Sunday, September 04, 2011

Today's GOP - Registering the Poor to Vote is Un-American

The moral sickness that seems to be raging through the Republican Party and its Christianist puppeteers like a plague continues to be increasingly depraved. These folks - many of whom wrap themselves in religion and patriotism - strike me as principally motivated by greed, hate for others and a dangerous xenophobia. They make a mockery of the Gospel message and apparently read from Bibles that have been redacted to delete Christ's admonition to the rick to sell all of their goods, give the proceeds to the poor and follow Him. To these selfish and self-centered modern day Pharisees, it's all about amassing as much wealth as one can and giving up nothing to others less fortunate - or even supporting the nation's infrastructure. Greed and keeping as many of one's "things" is the true motivating mindset. Combined with the intolerance - and indeed hatred of anyone different - this face of conservatism and religiosity is a treatise on why one should run fleeing from Christianity. A piece in the misnamed American Thinker looks at the right's growing contempt for the poor and needy. Here's a sampling of the batshitery:

Why are left-wing activist groups so keen on registering the poor to vote?

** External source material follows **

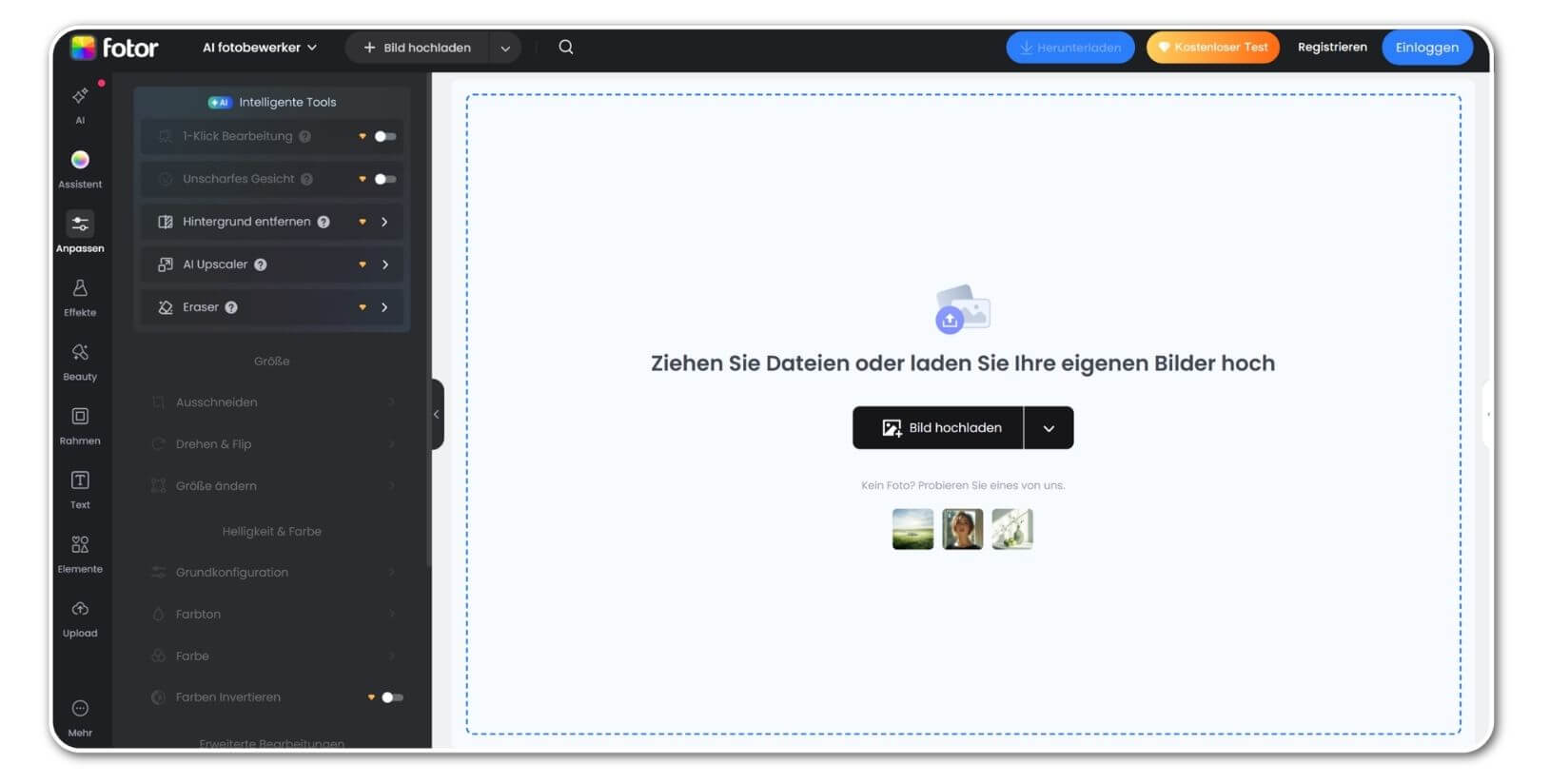Click the Kostenloser Test button

point(1212,48)
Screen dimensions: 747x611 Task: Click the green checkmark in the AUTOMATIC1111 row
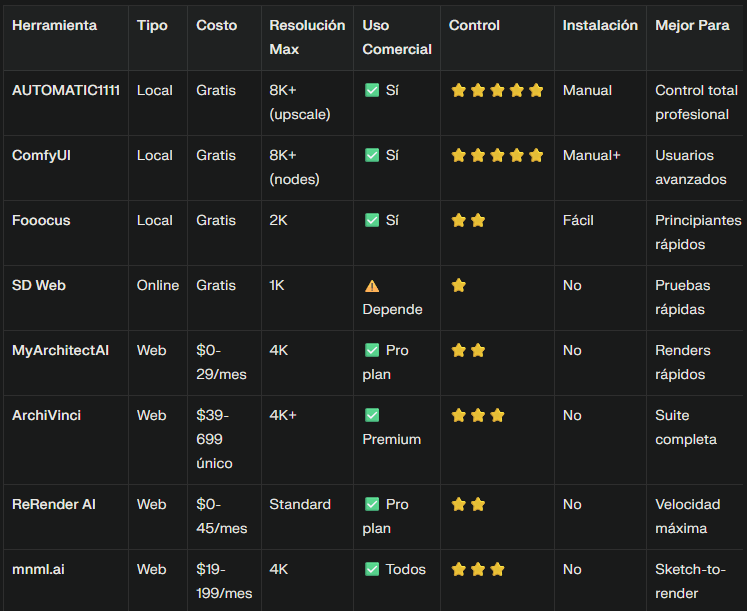point(372,90)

Because they know the poor can be counted on to vote themselves more benefits by electing redistributionist politicians. Welfare recipients are particularly open to demagoguery and bribery.

Registering them to vote is like handing out burglary tools to criminals. It is profoundly antisocial and un-American to empower the nonproductive segments of the population to destroy the country -- which is precisely why Barack Obama zealously supports registering welfare recipients to vote.

Encouraging those who burden society to participate in elections isn't about helping the poor. It's about helping the poor to help themselves to others' money. It's about raw so-called social justice. It's about moving America ever farther away from the small-government ideals of the Founding Fathers.

Throughout the late 1960s and early 1970s, political support grew for a guaranteed annual income plan. President Nixon supported the proposal and it came within a hair's breadth of passing Congress in 1972.

The movement was aided by Goldberg v. Kelly, a monstrously wrongheaded piece of judge-made law. In the landmark 1970 decision, the Supreme Court ruled 5 to 3 that the "brutal need" of a poor welfare recipient outweighed society's interest in trying to prevent welfare fraud.

[The] long campaign to bring vast numbers of unproductive people into the political process culminated in the 1993 enactment of the Motor-Voter law. That law turned welfare offices into voter registration centers and encouraged nonprofit groups to conduct registration drives. It also opened the door to massive voter fraud.

The Founders anticipated redistributionist attacks on the Constitution. As Benjamin Franklin supposedly said, "When the people find that they can vote themselves money, that will herald the end of the republic."


Because of attitudes like this - this total inability to see the common humanity in others - that predominate conservative Christianity, I find it increasingly difficult to have anything to do with Christianity. I most assuredly cannot be a Republican when this mindset seems to totally dominate today's party.